È la prima volta per il gigante automobilistico Usa in 12 anni. L'astensione dal lavoro riguarda 55 siti tra impianti e magazzini. Le richieste? Riapertura di fabbriche inattive, migliori stipendi e benefit.

General Motors in subbuglio: oltre 49 mila operai aderenti al sindacato United Auto Workers (Uaw) hanno iniziato poco dopo la mezzanotte (ora di Detroit) il primo sciopero al gigante automobilistico americano in 12 anni, dopo il fallimento dei negoziati per il rinnovo del contratto.
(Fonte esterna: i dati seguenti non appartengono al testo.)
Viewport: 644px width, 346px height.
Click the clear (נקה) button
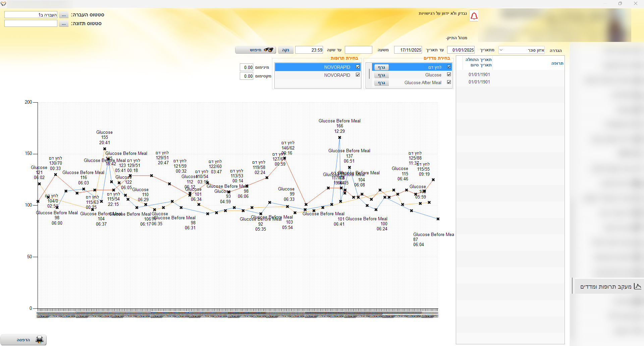pos(285,50)
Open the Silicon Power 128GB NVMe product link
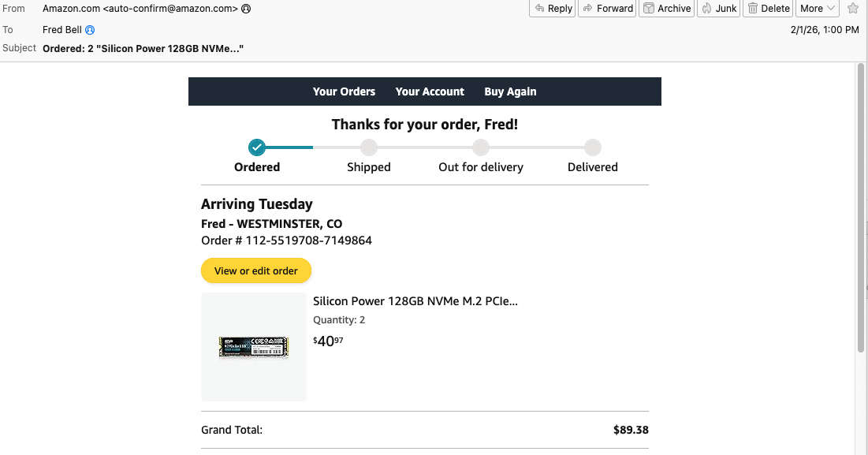Image resolution: width=868 pixels, height=455 pixels. tap(415, 301)
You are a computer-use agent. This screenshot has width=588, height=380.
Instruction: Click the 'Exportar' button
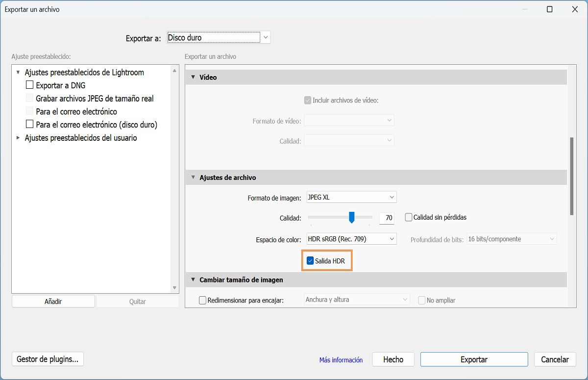(473, 359)
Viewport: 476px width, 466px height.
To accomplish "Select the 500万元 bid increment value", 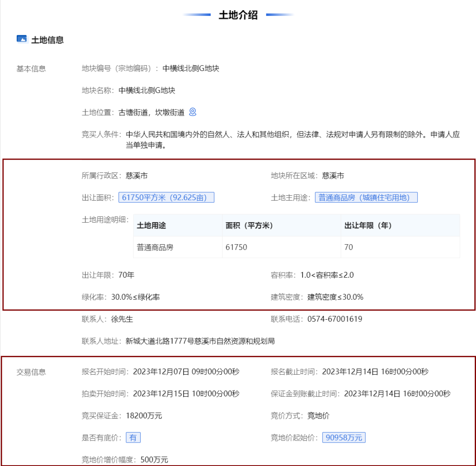I will pos(154,460).
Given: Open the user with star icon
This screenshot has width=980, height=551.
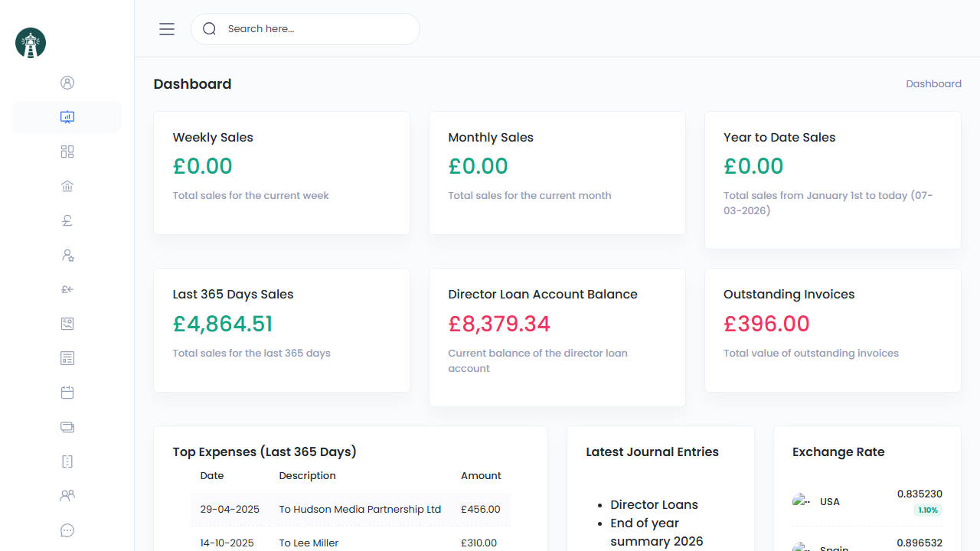Looking at the screenshot, I should [67, 255].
CHIESTO IL MIGLIORAMENTO DEI SALARI

L’astensione dal lavoro, proclamata nel pomeriggio di domenica 15 settembre dalla Uaw, interessa 55 siti tra impianti (33) e magazzini di componenti (22). Le richieste riguardano la riapertura di fabbriche inattive, il miglioramento dei salari e la concessione di benefit.

TRUMP: «VADANO D’ACCORDO E TROVINO UN’INTESA»

Il presidente degli Stati Uniti Donald Trump era intervenuto sulla vicenda con un tweet, invitando Gm e sindacati ad «andare d’accordo e trovare un’intesa!». Per ora non ha funzionato.